How did you get to be so cynical and angry? Are you completely unable to have a disagreement without getting nasty?
You have some weird ideas about these things and an obvious vendetta against Colt, over a gun you do not even own. There was a time that I would've dissected your entire post and deconstructed it down to its smallest component but life is too short for crap. You'll probably soon be deemed a troll and banned anyway. I will say that I have met quite a few career gun writers and find your comments to be baseless, insulting and factually incorrect.
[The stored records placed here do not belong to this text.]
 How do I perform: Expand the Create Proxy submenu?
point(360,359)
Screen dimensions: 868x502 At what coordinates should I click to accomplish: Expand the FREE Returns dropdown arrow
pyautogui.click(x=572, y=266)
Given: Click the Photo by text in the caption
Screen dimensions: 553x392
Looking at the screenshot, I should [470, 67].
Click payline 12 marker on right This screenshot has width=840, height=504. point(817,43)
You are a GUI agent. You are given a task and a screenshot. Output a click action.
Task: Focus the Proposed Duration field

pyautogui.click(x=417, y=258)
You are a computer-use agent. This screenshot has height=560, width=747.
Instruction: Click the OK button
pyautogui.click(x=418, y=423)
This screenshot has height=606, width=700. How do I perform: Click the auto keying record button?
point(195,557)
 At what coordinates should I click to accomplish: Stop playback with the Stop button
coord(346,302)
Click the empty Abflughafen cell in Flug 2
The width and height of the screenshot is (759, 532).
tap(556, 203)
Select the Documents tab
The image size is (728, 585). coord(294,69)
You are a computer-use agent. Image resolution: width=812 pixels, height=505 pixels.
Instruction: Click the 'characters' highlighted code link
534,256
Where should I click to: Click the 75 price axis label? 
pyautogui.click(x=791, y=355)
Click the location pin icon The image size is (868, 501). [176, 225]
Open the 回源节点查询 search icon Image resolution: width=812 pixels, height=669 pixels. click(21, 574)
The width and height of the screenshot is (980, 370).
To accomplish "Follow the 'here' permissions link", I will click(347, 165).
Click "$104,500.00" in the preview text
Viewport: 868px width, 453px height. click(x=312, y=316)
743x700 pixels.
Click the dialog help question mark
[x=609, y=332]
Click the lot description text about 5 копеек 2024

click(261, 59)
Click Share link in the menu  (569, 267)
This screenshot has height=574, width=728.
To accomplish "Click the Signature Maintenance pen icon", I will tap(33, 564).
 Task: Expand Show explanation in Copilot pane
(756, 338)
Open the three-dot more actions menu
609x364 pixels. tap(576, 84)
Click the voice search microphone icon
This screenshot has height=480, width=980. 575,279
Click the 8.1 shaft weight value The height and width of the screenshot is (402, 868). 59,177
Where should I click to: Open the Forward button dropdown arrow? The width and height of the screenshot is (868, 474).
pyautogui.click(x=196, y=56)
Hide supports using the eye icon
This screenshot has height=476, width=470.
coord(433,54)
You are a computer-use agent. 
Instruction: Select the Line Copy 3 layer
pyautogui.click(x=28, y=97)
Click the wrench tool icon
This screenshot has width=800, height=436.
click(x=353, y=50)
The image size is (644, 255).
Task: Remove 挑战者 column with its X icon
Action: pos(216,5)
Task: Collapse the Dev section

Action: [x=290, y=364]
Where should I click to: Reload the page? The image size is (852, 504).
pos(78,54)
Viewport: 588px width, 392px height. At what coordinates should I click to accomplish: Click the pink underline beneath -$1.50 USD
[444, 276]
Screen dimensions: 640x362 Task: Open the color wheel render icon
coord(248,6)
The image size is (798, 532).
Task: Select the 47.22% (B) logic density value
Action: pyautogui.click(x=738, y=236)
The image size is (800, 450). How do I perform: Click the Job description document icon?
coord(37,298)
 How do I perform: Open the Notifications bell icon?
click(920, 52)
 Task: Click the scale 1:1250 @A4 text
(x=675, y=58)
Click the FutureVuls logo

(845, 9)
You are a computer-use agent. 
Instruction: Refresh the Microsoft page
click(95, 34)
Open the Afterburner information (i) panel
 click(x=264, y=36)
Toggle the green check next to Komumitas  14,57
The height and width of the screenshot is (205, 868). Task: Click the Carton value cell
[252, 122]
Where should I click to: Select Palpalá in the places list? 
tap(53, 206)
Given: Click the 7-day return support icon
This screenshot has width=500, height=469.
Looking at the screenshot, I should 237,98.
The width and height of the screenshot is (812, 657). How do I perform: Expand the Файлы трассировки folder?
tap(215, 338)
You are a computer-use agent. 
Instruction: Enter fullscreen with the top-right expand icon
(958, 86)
I will leave you with a quote from the late Denis Prisbrey but I doubt you'll bother to read it.
"There are ALWAYS those fail to understand what a gunmag does.
They expect us to spend hundreds of dollars in repetitive lab environments & several weeks in the field, on any gun, and then to tell the reader whether they should buy the gun or not.
Not what we're here for.
My job is to get a gun sample in, shoot it under controlled conditions at generally consistent realistic distances, and then tell the reader:
What the gun is.
What features it has.
How it works (if applicable).
How WELL it works.
How accurate it was, in MY hands, on THAT day, in THAT environment, with THAT ammunition.
And maybe to render some commentary on features I liked or did not like.
In other words, I am:
A competent shooter.
Somebody who knows how various guns are used.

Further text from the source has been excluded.